[TRY IT]: In the records below, find the line containing "1029x645 pixels. Task: Click" and repeat it and every line after it exactly, without pictures.
(RECORD EXTRACTS)
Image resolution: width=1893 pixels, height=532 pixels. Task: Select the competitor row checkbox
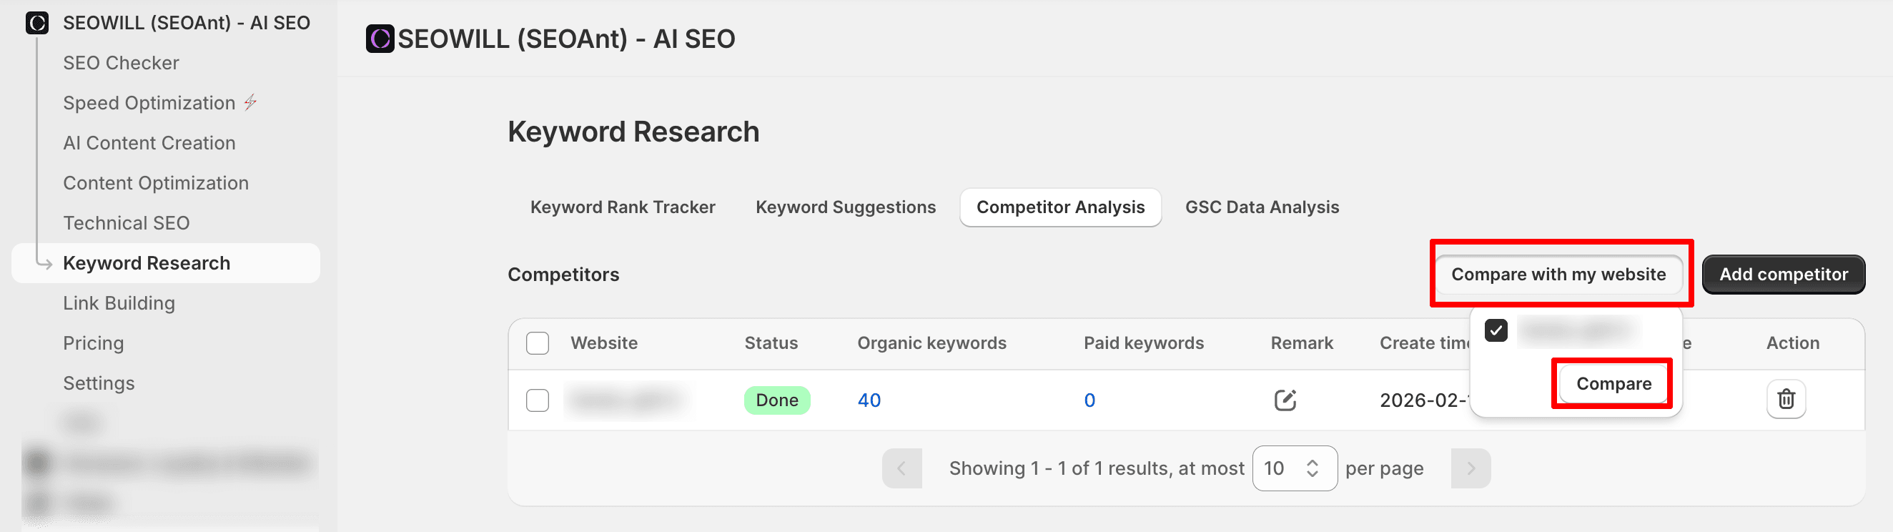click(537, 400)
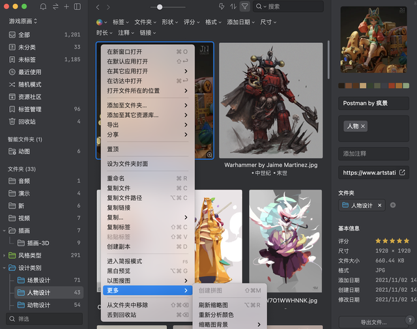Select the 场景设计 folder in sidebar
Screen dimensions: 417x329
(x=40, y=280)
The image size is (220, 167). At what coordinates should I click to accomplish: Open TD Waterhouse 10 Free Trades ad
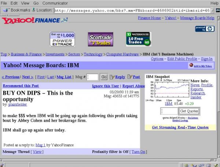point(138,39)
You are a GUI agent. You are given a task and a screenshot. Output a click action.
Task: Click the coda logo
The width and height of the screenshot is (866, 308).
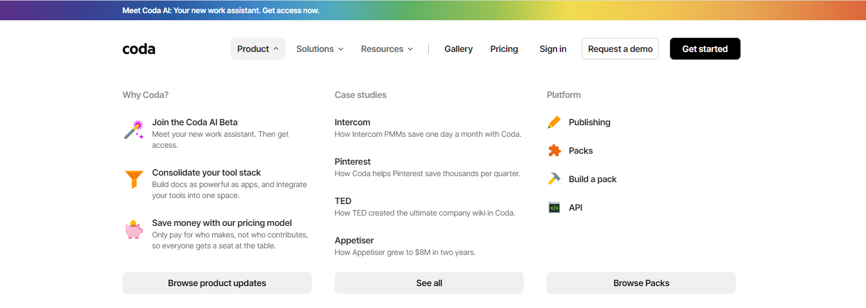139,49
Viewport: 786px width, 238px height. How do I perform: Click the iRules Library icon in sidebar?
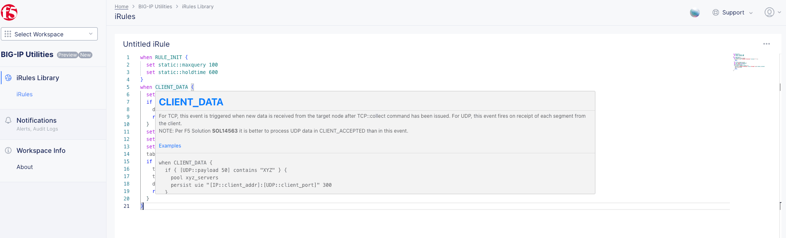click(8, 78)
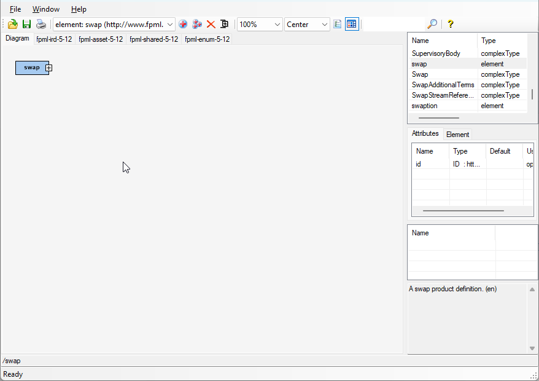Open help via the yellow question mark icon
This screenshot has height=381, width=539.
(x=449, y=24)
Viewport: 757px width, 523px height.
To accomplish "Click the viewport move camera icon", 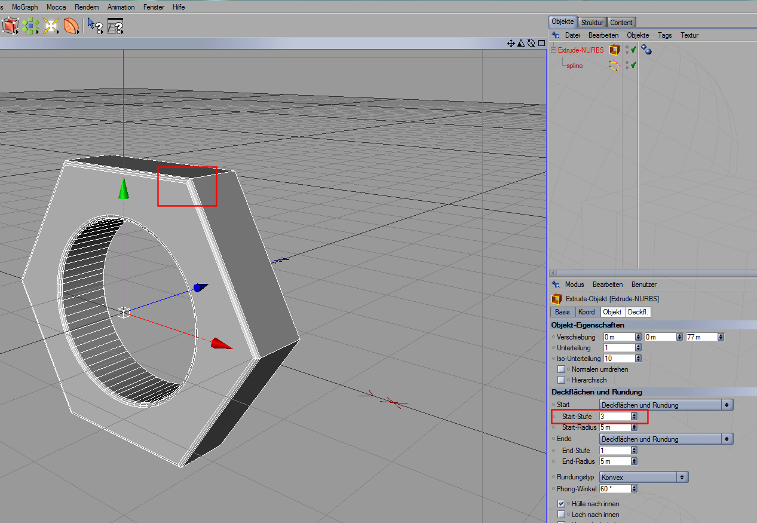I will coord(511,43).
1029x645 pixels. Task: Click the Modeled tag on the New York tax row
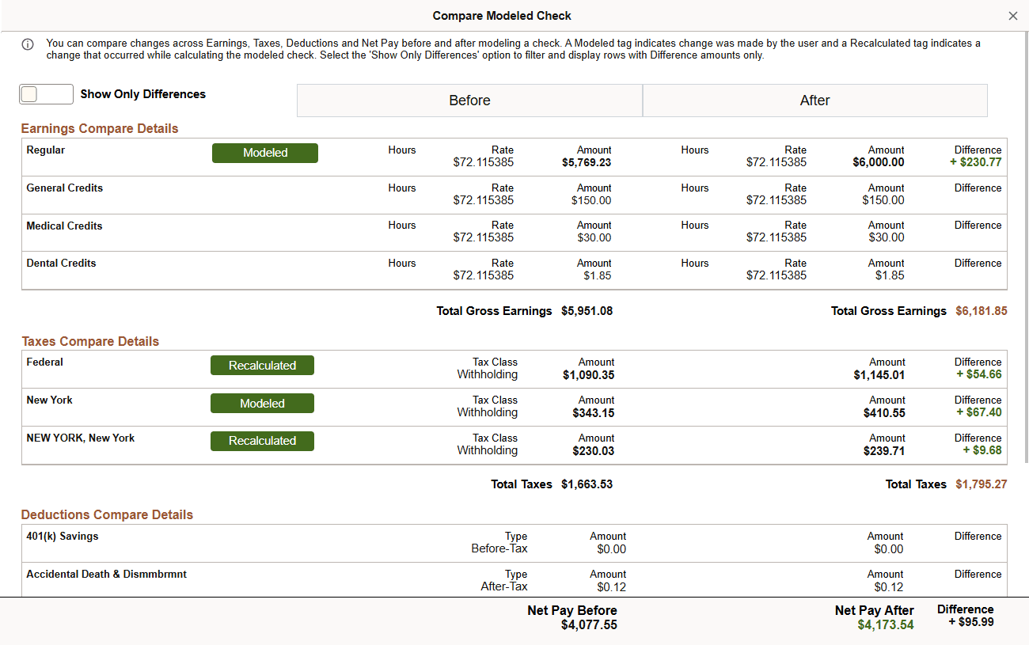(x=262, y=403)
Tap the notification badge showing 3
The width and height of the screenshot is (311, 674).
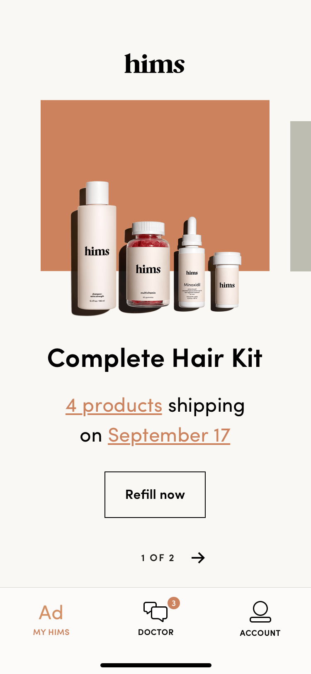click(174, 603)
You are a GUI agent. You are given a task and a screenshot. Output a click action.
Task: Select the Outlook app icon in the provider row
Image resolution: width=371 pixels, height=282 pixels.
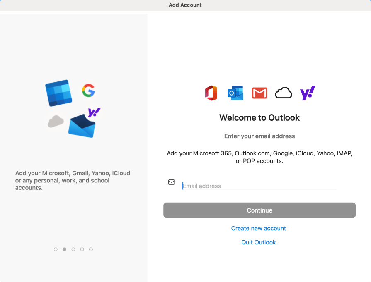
(End RECORD EXTRACTS)
[SOLUTION TO THE EXERCISE]:
1029x645 pixels. Task: Click the Modeled tag on the New York tax row
(x=262, y=403)
Tap the notification badge showing 3
The width and height of the screenshot is (311, 674).
click(174, 603)
You are a GUI agent. You are given a task and a screenshot. Output a click action.
Task: Select the Outlook app icon in the provider row
Image resolution: width=371 pixels, height=282 pixels.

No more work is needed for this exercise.